- 1960 TV screenshot met nonkel Bob en tante Ria.
- Created by: Rik Van Den Abbeele
- Presented by: Bob Davidse Terry Van Ginderen
- Country of origin: Belgium
- No. of seasons: 5

Production
- Running time: 1 hour

Original release
- Network: NIR 1 (nowadays Eén)
- Release: 12 March 1955 – 1960

= Kom Toch Eens Kijken =

Flemish children's television series

Kom Toch Eens Kijken (Come And See) was a Flemish children's TV series, broadcast between 1955 and 1960 on the Flemish public TV channel NIR 1 (nowadays Eén). It was hosted by Bob Davidse and Terry Van Ginderen, who both presented themselves to their young viewers as Nonkel Bob (Uncle Bob) and Tante Terry (Aunt Terry).

It was the first Flemish children's TV show. Since there was only one Flemish TV channel at the time virtually all families with a TV set watched it. It was also the show which launched the careers of Bob Davidse and Terry Van Ginderen.

==History==

TV maker Rik Van den Abbeele had contacted Bob Davidse, who was already well known in Flanders as a singer and puppeteer. The first episode was broadcast on 12 March 1955. Bob Davidse, nicknamed Nonkel Bob, was first co-hosted by Tante Paula (Aunt Paula, played by TV presenter Paula Sémer. She was later succeeded by Tante Lieve (Lieve Simoens), Tante Rita, Tante Berta and Tante Ria (Mimi Peetermans). Eventually Terry van Ginderen became his permanent co-host as Tante Terry.

==Concept==

Every episode started out with a song sung by Nonkel Bob, Tante Terry and all children in the studio, while Davidse played his guitar.
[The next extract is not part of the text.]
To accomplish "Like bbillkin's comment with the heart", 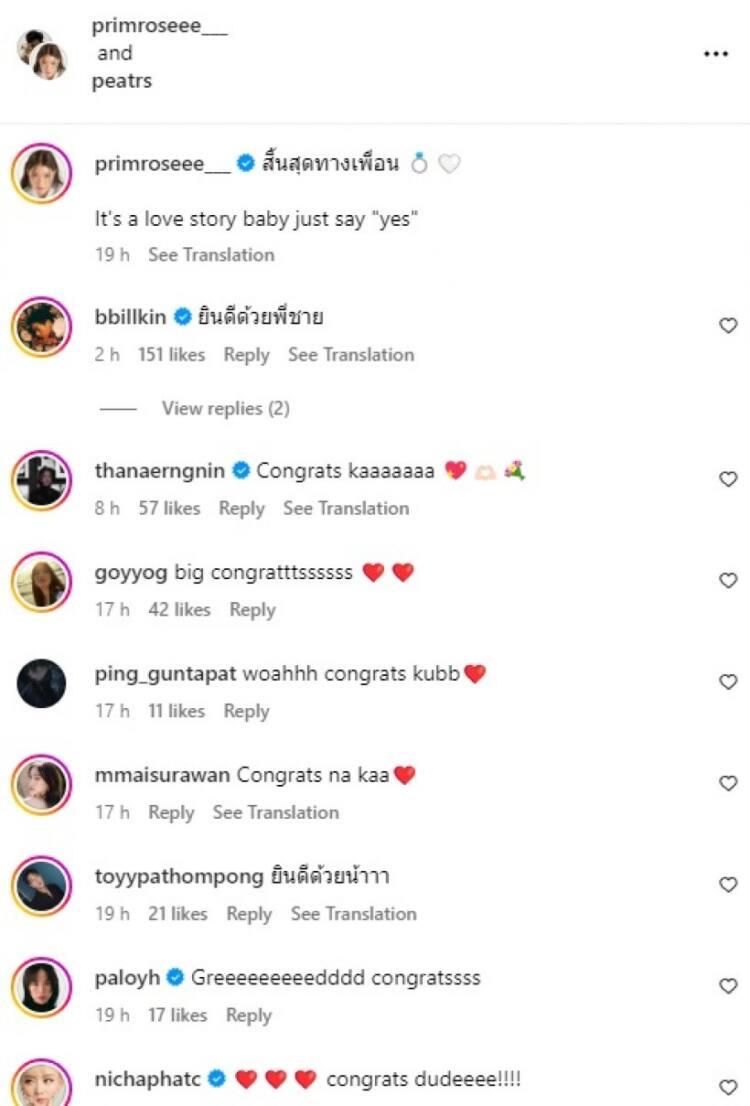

The melody was based on the Sinterklaas song Oh kom eens kijken wat er in mijn schoentje ligt (Oh, come and look what's in my shoe), but had different lyrics, related to the show: Oh, kom eens kijken / ons uurtje zet nu in/ zo dadelijk zal blijken / iedereen krijgt hier zijn zin (Oh, come and see / our hour will start now / soon it will be proven / that everyone gets his wish). After the song everyone greeted the viewer with the TV Ohee-salute. By using two index fingers they created the letter t and afterwards the letter v with the aid of the index and middle finger (comparable to the V sign) and shouted: Ohee!. Nonkel Bob and Tante Terry then greeted the children in the studio and at home, whereupon everyone shouted Dag Nonkel Bob, Dag Tante Terry (Hi, Nonkel Bob, Hi Tante Terry!).
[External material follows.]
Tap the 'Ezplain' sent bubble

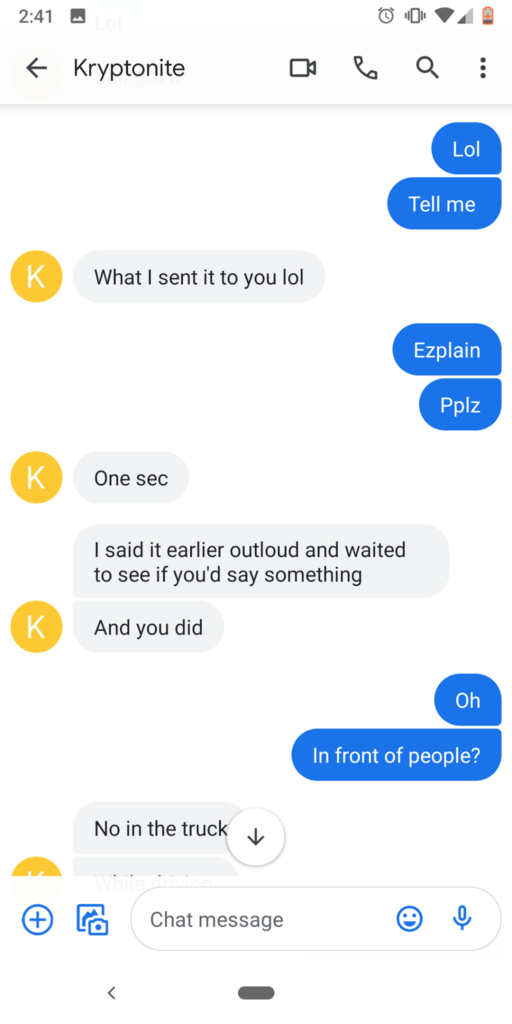click(x=447, y=349)
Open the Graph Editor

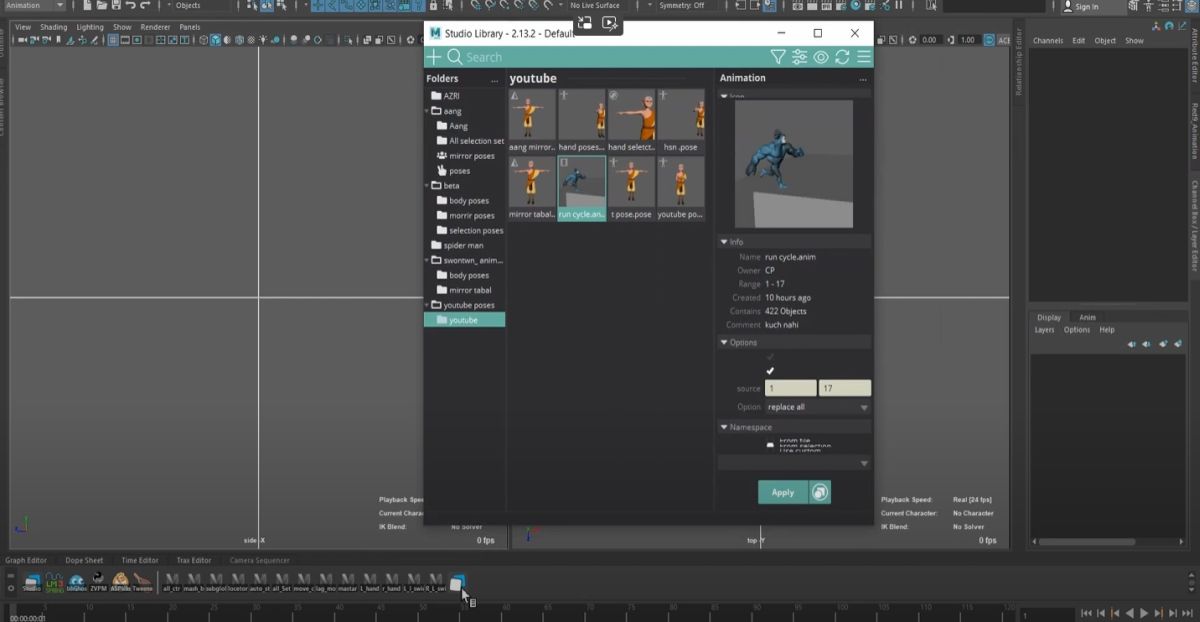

During the broadcast hour Davidse had the children engage in handicraft or taught them a song on his guitar. The best known songs which debuted in this TV series were Vrolijke Vrienden (Happy Friends, 1958) and Annemarie (1968). Every week the show had an honorary guest, which was usually a child who was allowed to take part in the life of the adults, for instance the fire brigade. The hosts first interviewed him or her and then showed how the child's day was through an earlier recorded report at location.
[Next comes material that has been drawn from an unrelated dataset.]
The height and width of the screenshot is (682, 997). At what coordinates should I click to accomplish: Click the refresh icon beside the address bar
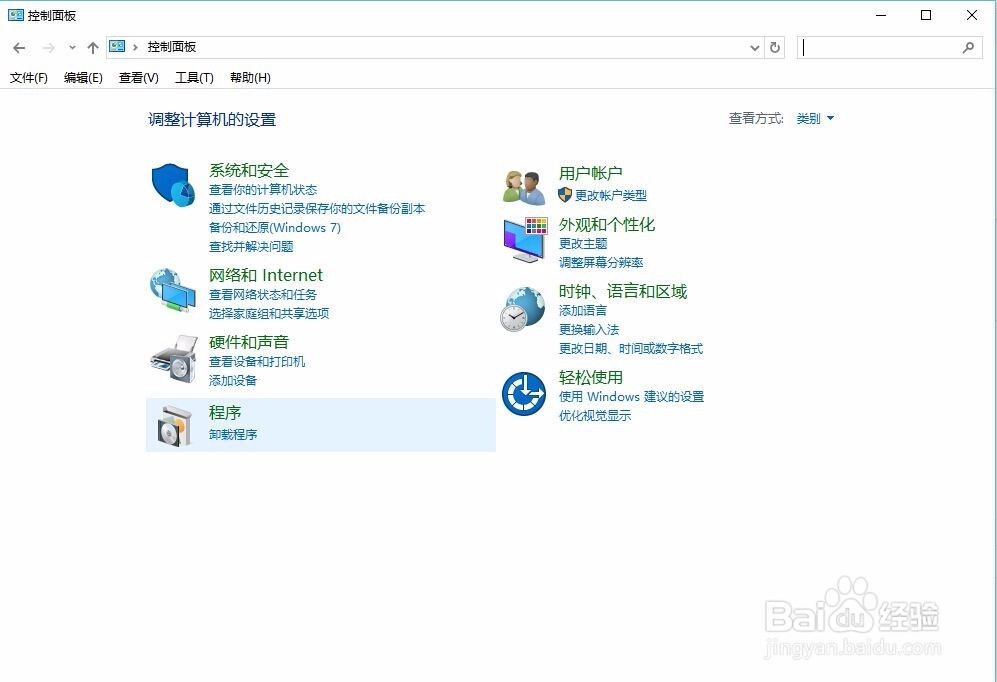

After debuting in 1961, Tante Terry had a segment where she interreacted with a stuffed squirrel named Kraakje.

==Fanclub==

Davidse also had a fanclub, the TV-Oheeclub, which was established since every episode had a viewers' contest. Children who answered correctly received an award and after ten good answers they received a special sign, which made them part of the club. Through enthusiastic reactions and easy subscriptions (children just had to send a letter) the club soon had over 55.000 members.

==The Rolling Stones==

In 1964 Davidse and Van Ginderen interviewed The Rolling Stones in their show.

==Later retitling==

In 1960 the show was retitled Tip-Top. It ran under that name until 1961. Afterwards it became Televisum, Jevanjong and eventually Kijkuit. Davidse was assisted by Zaki, Kris Smet and Nadine De Sloovere. In 1965 the program made a lot of promotion to drink milk, as part of the Melkbrigade. Even after the show was cancelled, Davidse remained the most prominent children's TV host on Flemish television until 1985.